Ганс явился к десяти. Мельком кивнул его соседу – мол, нашелся и нашелся, чему удивляться.
– Ну, двинули? Он обернулся в дверях, повторив про себя: «Олег Малышев», – будто положил в отдельную папку.
– Чо смурной такой? Не спал?
– Парень этот, мой сосед. Ты был прав. У родственников кантовался. Подарков надарили! Два чемодана, – он бросил пробный камень. Никакой реакции. – В Мексику приглашали…
– И чо, поедет?
– Кто?!
– Ну этот, как его…
– Олег. Олег Малышев, – он произнес четко, по буквам, превращая слепую папку в настоящее «Дело».
– Круто! Я бы тоже не отказался… Прикинь. Ацтеки. Вопщем, великая цивилизация…
«Я ему про Фому, а он – про Ерему… Уф-ф…» – Невесть с чего отяжелевший чемодан еле полз, переваливаясь, постреливая колесиками на стыках тротуарной плитки. Он тащил, пыхтя и отдуваясь как паровоз.
– Остаться предложили… Уф-ф… Типа, выбрать свободу… Уф-ф…
– Где? В Мексике?.. Да чо у тя там, кирпичи?! – Ганс перехватил ручку чемодана. Он испугался, что сейчас все откроется: вывалится прямо Гансу под ноги. Но умница-чемодан сам подобрался, поджал колесики.
– Не в Мексике. Здесь, в России… – он сжал и разжал кулак, разгоняя кровь.
– А он?
– Сказал, поздно начинать. Раньше надо было. Не драпать, а оставаться. В общем, прикидывал.
В глазах Ганса мелькнуло что-то зыбкое, похожее на понимание.
– При-ки-ды-вал… Хорошее слово. В смысле, думал?
– Да. Думал. Да. – Будто разрезал на отдельные ломтики. Гансу осталось проглотить.
– И чо? Ваши все прикидывают. Ты, между прочим, тоже.
– Я?! Когда? – он выдавил из себя тоненьким голоском, лишь бы заглушить то, что пульсировало за ушами: «Доложил, точно доложил. Так, гад, и написал… – и вдруг ослаб. Шел, с трудом удерживая равновесие, – хотелось пасть в ноги, просить, умолять – может, поймет, сжалится, не отправит. – Ничего он не поймет…» – как слепой с глухим или на разных языках – дело не в словах, слова выучить можно, а в другом, чего не объяснишь, не расскажешь.
Все-таки попытался:
– Надо сообщить. Про него. Геннадию Лукичу.

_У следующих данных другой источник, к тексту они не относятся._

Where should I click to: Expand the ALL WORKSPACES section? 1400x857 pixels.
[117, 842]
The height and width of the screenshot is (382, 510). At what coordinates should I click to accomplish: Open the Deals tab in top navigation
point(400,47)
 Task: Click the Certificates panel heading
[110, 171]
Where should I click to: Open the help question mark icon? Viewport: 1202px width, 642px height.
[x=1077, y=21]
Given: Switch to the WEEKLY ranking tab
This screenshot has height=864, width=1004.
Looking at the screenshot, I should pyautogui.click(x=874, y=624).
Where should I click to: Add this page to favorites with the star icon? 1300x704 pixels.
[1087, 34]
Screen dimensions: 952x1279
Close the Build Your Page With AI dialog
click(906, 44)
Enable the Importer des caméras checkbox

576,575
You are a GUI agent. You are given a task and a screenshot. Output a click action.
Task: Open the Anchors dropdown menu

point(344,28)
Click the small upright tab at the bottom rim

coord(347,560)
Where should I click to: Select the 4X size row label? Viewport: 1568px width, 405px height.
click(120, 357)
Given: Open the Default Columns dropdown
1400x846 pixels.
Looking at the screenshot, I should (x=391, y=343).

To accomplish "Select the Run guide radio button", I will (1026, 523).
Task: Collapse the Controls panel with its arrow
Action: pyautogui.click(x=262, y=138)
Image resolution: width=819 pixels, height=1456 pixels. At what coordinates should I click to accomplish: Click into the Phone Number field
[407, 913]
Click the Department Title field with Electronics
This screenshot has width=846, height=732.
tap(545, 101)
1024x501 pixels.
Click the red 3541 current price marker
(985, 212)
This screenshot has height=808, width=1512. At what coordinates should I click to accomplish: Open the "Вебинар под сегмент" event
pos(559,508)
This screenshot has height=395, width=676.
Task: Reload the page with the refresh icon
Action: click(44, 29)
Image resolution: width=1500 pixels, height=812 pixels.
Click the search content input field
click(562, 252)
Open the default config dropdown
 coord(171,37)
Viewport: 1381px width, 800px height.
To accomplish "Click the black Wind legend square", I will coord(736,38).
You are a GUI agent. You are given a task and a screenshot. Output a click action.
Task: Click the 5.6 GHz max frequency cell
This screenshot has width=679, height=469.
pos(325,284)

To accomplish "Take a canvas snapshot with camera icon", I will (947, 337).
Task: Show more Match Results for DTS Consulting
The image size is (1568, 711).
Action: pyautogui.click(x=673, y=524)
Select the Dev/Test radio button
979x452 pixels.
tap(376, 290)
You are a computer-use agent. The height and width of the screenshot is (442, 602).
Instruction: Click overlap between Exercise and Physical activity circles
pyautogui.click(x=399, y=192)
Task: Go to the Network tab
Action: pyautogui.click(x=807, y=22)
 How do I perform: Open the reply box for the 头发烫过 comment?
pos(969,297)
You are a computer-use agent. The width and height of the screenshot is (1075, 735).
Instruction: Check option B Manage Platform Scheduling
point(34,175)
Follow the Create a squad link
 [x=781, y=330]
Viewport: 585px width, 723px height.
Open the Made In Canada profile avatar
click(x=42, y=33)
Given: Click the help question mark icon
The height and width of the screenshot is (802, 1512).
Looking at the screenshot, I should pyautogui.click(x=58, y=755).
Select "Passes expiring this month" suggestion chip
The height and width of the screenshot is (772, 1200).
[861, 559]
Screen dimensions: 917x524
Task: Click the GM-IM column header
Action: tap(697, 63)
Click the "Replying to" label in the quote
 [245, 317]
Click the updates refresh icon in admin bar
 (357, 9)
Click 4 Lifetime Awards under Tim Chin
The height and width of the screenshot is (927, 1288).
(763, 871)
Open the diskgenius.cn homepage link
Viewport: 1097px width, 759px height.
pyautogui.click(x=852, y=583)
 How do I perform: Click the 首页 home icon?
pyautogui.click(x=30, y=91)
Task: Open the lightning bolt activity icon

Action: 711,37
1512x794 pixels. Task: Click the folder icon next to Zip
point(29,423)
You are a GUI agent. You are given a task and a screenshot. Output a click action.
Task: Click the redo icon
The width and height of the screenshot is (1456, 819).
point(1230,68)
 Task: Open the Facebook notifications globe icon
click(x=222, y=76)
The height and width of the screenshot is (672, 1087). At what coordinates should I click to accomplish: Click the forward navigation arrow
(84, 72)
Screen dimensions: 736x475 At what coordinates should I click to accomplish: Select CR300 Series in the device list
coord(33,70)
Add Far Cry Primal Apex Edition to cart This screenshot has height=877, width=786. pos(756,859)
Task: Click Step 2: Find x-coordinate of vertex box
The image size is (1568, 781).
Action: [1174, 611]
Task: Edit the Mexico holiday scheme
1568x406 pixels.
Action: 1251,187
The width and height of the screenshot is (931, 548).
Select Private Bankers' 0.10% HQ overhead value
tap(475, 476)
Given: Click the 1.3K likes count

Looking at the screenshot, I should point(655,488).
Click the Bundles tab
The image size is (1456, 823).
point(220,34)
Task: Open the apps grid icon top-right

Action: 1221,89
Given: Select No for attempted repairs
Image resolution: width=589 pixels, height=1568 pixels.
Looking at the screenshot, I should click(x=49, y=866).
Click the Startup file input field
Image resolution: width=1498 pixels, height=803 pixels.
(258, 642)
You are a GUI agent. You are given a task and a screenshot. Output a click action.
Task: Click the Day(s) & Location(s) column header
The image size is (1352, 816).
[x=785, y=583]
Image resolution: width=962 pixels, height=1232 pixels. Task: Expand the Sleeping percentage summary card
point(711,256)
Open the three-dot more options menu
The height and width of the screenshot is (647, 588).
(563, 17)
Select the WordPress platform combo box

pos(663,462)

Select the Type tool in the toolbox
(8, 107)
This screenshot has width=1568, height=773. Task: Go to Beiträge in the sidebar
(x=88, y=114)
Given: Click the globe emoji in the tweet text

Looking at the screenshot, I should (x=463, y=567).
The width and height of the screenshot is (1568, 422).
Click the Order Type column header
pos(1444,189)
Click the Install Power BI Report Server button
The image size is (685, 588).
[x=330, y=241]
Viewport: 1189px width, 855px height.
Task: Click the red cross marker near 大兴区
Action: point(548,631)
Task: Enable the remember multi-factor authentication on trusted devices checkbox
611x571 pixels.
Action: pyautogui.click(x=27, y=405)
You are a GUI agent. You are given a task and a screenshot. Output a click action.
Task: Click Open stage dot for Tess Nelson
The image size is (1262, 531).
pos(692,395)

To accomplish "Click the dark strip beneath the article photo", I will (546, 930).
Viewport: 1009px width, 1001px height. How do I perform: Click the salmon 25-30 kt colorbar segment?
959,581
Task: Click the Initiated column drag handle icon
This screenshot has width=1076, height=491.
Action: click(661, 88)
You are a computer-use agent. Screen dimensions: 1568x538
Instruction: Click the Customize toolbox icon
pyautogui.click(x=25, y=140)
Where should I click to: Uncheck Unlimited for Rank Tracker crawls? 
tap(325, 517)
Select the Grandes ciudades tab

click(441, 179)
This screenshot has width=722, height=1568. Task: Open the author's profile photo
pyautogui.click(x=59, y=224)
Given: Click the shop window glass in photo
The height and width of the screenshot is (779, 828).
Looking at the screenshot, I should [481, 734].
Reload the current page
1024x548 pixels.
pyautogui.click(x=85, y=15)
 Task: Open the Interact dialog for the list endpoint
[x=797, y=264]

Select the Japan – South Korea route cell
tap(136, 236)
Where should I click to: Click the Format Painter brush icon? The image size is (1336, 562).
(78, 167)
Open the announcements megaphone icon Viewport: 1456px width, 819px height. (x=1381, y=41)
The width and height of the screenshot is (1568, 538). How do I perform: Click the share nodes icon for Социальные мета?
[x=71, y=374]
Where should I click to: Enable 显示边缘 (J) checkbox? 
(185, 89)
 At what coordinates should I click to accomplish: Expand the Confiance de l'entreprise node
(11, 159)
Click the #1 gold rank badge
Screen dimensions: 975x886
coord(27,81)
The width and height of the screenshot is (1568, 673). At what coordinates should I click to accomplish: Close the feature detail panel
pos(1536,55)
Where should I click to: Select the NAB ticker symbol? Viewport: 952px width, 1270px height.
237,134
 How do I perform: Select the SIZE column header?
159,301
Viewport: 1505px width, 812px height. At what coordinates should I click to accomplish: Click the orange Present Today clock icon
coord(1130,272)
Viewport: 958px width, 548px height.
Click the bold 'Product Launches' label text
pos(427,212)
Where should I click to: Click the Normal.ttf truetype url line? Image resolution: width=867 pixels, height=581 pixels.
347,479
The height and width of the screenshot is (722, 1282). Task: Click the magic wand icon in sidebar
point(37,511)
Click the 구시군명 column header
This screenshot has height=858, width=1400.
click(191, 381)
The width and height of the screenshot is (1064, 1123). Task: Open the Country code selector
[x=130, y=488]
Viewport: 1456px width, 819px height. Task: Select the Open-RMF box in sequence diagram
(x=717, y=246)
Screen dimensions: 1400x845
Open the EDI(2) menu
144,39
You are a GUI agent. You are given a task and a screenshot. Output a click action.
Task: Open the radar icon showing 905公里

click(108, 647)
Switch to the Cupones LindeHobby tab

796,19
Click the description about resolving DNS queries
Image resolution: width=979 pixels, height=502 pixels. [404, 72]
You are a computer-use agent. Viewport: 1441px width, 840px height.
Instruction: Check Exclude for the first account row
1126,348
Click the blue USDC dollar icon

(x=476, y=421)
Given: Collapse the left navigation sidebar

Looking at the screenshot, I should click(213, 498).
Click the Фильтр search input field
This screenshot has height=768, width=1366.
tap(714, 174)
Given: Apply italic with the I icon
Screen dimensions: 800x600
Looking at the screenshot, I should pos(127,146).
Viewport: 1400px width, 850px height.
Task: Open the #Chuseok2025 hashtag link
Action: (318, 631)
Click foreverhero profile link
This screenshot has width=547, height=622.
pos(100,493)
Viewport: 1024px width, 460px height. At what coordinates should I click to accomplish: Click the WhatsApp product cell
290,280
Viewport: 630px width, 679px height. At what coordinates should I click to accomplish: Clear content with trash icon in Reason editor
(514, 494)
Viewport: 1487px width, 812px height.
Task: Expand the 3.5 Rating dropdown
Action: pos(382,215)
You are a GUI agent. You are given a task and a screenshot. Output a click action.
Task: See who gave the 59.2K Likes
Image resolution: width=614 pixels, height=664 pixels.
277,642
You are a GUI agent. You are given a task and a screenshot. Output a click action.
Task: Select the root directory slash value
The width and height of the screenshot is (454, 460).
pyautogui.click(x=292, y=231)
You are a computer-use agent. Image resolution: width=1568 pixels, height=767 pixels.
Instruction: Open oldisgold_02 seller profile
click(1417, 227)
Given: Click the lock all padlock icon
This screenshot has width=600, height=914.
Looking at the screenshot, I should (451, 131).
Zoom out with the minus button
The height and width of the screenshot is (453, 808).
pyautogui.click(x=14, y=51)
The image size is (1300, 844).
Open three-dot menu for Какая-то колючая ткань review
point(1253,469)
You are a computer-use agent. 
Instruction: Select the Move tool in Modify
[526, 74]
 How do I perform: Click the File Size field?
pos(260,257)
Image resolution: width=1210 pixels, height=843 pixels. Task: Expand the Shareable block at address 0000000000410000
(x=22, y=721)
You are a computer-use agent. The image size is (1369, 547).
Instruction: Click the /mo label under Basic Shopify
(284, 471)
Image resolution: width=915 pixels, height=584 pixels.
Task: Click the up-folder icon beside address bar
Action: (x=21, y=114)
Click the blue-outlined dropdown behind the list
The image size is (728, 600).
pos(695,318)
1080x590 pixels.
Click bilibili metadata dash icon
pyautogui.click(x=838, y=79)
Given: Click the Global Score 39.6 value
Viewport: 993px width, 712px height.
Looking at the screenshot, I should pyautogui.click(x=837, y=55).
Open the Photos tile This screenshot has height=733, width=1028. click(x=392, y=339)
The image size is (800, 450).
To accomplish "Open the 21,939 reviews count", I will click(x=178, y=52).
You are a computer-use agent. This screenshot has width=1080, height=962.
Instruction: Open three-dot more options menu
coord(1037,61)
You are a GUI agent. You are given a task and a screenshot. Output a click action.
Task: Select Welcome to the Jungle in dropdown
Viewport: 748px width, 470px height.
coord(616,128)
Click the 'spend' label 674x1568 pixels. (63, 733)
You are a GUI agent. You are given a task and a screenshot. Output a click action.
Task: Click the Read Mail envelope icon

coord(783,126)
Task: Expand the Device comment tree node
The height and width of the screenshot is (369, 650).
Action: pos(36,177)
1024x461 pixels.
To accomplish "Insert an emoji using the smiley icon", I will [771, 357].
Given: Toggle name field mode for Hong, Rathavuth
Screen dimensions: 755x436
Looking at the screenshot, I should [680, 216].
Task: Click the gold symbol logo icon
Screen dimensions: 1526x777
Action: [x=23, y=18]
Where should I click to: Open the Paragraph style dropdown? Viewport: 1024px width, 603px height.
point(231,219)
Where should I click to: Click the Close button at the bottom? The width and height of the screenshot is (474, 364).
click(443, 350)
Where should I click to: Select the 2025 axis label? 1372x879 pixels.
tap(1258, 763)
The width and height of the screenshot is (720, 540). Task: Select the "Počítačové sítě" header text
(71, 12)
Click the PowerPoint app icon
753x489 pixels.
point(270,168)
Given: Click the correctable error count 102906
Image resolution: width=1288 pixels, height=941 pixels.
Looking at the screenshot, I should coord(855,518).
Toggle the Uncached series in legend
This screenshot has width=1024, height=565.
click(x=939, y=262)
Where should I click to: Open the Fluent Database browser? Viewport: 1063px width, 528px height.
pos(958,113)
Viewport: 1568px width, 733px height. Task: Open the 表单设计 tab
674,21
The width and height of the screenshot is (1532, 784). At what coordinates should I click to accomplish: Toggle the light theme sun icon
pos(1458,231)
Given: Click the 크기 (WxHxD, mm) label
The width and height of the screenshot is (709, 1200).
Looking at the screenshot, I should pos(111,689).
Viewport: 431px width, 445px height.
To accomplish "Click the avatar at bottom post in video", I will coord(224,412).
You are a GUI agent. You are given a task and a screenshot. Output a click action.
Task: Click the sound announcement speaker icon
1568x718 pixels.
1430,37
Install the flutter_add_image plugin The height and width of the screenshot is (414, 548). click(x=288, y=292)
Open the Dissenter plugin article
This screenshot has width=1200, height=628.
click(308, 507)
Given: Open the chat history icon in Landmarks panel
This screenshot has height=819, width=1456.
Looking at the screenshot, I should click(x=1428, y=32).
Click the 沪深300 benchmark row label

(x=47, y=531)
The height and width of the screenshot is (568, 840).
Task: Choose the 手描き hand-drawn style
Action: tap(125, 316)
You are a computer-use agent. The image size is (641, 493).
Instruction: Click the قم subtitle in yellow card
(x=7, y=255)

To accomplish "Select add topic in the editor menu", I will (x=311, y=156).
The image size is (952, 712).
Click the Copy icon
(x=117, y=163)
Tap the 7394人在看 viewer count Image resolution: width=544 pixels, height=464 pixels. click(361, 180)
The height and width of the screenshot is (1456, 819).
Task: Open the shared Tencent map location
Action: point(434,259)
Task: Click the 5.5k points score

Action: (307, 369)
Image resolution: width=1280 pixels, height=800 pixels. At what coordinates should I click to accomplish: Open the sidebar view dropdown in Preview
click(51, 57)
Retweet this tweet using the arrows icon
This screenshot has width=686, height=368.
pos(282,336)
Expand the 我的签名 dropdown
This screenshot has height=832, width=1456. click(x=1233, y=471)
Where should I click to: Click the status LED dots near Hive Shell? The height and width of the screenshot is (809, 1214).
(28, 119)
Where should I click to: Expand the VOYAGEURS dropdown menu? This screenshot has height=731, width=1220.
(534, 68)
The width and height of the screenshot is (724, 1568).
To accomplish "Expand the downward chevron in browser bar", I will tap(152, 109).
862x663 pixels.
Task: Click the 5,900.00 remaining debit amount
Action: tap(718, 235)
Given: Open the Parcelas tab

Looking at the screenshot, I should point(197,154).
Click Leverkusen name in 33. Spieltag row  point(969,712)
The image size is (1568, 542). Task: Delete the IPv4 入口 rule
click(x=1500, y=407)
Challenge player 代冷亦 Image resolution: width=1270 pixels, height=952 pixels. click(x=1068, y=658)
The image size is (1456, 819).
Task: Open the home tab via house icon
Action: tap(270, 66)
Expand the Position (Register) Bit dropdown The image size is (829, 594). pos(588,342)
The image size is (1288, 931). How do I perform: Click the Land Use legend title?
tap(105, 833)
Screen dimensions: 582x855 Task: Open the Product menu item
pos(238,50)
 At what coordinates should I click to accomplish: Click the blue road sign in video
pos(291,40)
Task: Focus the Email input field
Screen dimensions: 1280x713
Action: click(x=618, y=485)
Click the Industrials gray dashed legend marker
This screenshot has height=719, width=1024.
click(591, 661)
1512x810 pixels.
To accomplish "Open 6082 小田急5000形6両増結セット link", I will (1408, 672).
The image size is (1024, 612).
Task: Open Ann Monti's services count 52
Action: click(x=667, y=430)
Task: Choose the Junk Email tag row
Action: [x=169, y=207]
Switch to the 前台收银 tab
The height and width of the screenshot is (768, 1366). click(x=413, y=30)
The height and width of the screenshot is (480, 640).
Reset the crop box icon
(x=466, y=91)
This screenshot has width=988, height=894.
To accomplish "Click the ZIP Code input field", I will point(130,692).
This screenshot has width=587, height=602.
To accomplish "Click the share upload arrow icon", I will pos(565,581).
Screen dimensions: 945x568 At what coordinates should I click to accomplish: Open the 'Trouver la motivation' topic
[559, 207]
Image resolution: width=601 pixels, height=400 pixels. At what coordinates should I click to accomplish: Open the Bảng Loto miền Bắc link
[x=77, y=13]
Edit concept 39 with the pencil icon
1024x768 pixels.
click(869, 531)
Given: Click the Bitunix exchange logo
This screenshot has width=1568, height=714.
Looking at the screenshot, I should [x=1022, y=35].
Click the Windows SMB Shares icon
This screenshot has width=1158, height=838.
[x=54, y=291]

– Ты это чо? Специально? Меня, што ли, проверяешь? – Зайчики, пляшущие в глазах Ганса, убеждали лучше всяких слов. «Не написал. Не отправил. Геннадий Лукич не знает: ни про деньги, ни про все остальное…»
– Ага, – кивнул. – Проверка на вшивость. Ладно, – подвел великодушную черту. – Мир.
И почувствовал прилив бодрости. Как-никак, спецоперация внедрения по месту жительства его неведомых родственников уже началась. Вступила в первую фазу. В метро он неприметно оглядывался, проверяя, нет ли следом наружки. Пока что ничего подозрительного не обнаружилось. Но расслабляться нельзя. Вражеским агентом может оказаться кто угодно. (Они с Гансом уже поднялись на поверхность. Ганс побежал за сигаретами.) «Да вон хоть тот, мужик в длинном кожаном пальто». Скользнув намеренно равнодушным, но одновременно цепким взглядом, он сделал вид, что рассматривает афишную тумбу, залепленную огромным плакатом:
ГАСТШПИЛЕ. КИРОВ-БАЛЕТ.
ЛЕНИНГРАД. СССР.
А ниже, буквами поменьше:
Мариентеатер. Сцена цвай.
Лебеди-балерины, сбившиеся белой стайкой, расправляли крылья, утомленные долгим перелетом над просторами европейской части их бывшей Отчизны. «Ничего… Мы и на второй сцене себя покажем, – он подбодрил усталых соотечественниц. – Если что, у нас и опера есть… И оркестры… – перевел взгляд на мужика, но рядом с тумбой, где еще минуту назад торчал тот, кожаный, теперь стоял другой. В синей куртке с золотыми молниями-змейками. Эти молнии выглядели особенно подозрительно. – Как плохие зубы», – на курсах им показывали зубные накладки, специальные кривые протезы, которыми пользуются агенты, чтобы отвлечь внимание от других, запоминающихся, примет.
«Если пойдет за нами…» Предполагаемый агент повернулся к нему спиной и направился в сторону Невы.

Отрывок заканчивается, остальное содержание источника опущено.